[Collected data]
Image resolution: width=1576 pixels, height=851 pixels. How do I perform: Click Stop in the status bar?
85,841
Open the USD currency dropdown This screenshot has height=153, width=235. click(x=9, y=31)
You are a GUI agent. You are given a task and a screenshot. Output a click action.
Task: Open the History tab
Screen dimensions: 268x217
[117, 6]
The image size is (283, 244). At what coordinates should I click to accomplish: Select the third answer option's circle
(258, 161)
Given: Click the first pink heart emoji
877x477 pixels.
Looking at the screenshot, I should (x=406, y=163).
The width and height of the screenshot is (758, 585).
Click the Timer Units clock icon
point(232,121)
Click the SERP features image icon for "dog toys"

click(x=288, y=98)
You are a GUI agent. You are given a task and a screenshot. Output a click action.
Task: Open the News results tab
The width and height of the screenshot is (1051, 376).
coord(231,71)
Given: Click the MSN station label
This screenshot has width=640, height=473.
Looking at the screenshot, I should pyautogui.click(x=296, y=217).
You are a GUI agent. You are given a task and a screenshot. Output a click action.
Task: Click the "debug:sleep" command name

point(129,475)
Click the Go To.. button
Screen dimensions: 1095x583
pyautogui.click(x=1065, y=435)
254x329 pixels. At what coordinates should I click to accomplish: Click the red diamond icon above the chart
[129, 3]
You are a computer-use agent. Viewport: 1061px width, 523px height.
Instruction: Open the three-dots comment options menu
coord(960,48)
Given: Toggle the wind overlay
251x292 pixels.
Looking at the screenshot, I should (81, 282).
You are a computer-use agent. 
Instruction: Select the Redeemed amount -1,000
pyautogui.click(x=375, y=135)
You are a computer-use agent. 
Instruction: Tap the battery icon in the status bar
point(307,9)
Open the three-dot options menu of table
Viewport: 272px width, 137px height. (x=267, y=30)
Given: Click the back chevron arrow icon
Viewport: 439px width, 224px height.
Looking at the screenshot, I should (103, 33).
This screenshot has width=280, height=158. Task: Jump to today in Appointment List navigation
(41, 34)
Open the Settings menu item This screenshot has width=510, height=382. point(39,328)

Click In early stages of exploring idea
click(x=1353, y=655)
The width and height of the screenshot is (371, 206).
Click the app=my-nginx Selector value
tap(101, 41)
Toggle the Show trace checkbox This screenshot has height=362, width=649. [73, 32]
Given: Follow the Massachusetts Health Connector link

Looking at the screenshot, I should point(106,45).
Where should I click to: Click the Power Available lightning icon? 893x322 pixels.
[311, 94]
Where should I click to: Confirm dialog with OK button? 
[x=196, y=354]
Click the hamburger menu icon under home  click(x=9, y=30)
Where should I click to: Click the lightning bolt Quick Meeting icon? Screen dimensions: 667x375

- HOW TO COMPLETE THIS TASK -
What you give back should match the entries above exactly.

- RESPONSE TO THE TASK -
Image resolution: width=1576 pixels, height=851 pixels. How do I perform: Click Stop in the status bar?
85,841
Open the USD currency dropdown This screenshot has height=153, width=235. click(x=9, y=31)
You are a GUI agent. You are given a task and a screenshot. Output a click action.
Task: Open the History tab
Screen dimensions: 268x217
[117, 6]
The image size is (283, 244). At what coordinates should I click to accomplish: Select the third answer option's circle
(258, 161)
Given: Click the first pink heart emoji
877x477 pixels.
Looking at the screenshot, I should (x=406, y=163).
The width and height of the screenshot is (758, 585).
Click the Timer Units clock icon
point(232,121)
Click the SERP features image icon for "dog toys"

click(x=288, y=98)
You are a GUI agent. You are given a task and a screenshot. Output a click action.
Task: Open the News results tab
The width and height of the screenshot is (1051, 376).
coord(231,71)
Given: Click the MSN station label
This screenshot has width=640, height=473.
Looking at the screenshot, I should pyautogui.click(x=296, y=217).
You are a GUI agent. You are given a task and a screenshot. Output a click action.
Task: Click the "debug:sleep" command name

point(129,475)
Click the Go To.. button
Screen dimensions: 1095x583
pyautogui.click(x=1065, y=435)
254x329 pixels. At what coordinates should I click to accomplish: Click the red diamond icon above the chart
[129, 3]
You are a computer-use agent. Viewport: 1061px width, 523px height.
Instruction: Open the three-dots comment options menu
coord(960,48)
Given: Toggle the wind overlay
251x292 pixels.
Looking at the screenshot, I should (81, 282).
You are a computer-use agent. 
Instruction: Select the Redeemed amount -1,000
pyautogui.click(x=375, y=135)
You are a computer-use agent. 
Instruction: Tap the battery icon in the status bar
point(307,9)
Open the three-dot options menu of table
Viewport: 272px width, 137px height. (x=267, y=30)
Given: Click the back chevron arrow icon
Viewport: 439px width, 224px height.
Looking at the screenshot, I should (103, 33).
This screenshot has width=280, height=158. Task: Jump to today in Appointment List navigation
(41, 34)
Open the Settings menu item This screenshot has width=510, height=382. point(39,328)

Click In early stages of exploring idea
click(x=1353, y=655)
The width and height of the screenshot is (371, 206).
Click the app=my-nginx Selector value
tap(101, 41)
Toggle the Show trace checkbox This screenshot has height=362, width=649. [73, 32]
Given: Follow the Massachusetts Health Connector link

Looking at the screenshot, I should point(106,45).
Where should I click to: Click the Power Available lightning icon? 893x322 pixels.
[311, 94]
Where should I click to: Confirm dialog with OK button? 
[x=196, y=354]
Click the hamburger menu icon under home  click(x=9, y=30)
Where should I click to: Click the lightning bolt Quick Meeting icon? Screen dimensions: 667x375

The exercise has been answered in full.